Voltava lívido, dirigindo o fusca. Havia estado com a vidente e esta, não só lhe descrevera com a maior fidelidade a sua vida passada, presente e futura, interior e exterior, como, ao fim da entrevista, no meio de acessos lancinantes, havia-lhe consumado a predição: "O senhor conserva maus instintos, o senhor vai matar uma pessoa amanhã."
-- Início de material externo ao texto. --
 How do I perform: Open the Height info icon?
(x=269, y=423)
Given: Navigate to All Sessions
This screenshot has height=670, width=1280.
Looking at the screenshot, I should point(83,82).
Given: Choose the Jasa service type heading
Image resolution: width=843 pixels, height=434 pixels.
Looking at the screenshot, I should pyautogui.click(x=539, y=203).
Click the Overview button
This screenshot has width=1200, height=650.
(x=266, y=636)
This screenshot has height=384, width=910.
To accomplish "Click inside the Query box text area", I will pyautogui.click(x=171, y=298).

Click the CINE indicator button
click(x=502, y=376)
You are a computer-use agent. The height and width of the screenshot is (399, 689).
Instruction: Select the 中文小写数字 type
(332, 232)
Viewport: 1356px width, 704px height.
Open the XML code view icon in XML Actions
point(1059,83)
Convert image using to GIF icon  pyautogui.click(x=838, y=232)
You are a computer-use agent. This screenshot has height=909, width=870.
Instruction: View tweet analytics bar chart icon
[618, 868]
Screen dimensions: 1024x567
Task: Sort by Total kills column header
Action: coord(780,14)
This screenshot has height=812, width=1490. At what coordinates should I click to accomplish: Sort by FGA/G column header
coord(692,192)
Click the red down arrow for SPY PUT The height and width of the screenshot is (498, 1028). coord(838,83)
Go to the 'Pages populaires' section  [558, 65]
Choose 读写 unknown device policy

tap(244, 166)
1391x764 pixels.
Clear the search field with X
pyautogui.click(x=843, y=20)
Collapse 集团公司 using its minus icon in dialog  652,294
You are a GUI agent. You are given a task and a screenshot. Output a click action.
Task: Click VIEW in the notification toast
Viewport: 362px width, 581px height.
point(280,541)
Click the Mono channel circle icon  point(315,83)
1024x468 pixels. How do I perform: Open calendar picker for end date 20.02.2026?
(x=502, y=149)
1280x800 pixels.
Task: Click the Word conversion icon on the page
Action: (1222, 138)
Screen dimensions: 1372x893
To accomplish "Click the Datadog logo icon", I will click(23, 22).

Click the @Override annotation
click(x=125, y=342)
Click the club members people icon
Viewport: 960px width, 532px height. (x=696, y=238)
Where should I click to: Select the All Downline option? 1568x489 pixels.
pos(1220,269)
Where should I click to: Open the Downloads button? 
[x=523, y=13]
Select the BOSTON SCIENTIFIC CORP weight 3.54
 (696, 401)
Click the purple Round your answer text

A predição era insuportável - mais grave, trazia o pêso da infalibilidade. E agora? Quem seria sua vítima? A mulher, os filhos, algum amigo dileto? Não dormiu, permanecia obsecado pela fatalidade. Viu o sol subir com o nariz roçando a vidraça. Foi aí que, conformado com o destino, fêz a primeira resolução ponderada: "Se, hoje, tenho forçosamente de matar alguém, que o seja friamente, não sob qualquer impulso emocional." Prosseguindo o pensamento: "Tenho de escolher alguém à mão e cuja morte não faça falta."
A seleção mental não foi árdua. Emergiu, nítida, na memória a figura do Holmes . O chato, o incompetente, o bode expiatório da repartição. Qualquer desacerto que surgia no trabalho, de responsabilidade ignorada, esta era, de imediato, transferida para o Holmes. Além disso, a vítima já tinha vivido 50 anos, monótonos e monocórdios, não possuía família, parentes vivos ou qualquer amigo. Ninguém mesmo conseguia agüentar a sua presença mais do que o tempo necessário para alguma bronca ou determinada gozação. No mais, ele vivia sozinho, numa pensão na Avenida Mem de Sá. O único prejuízo para terceiros com a morte do·Holmes seria a perda do confortável bode expiatório.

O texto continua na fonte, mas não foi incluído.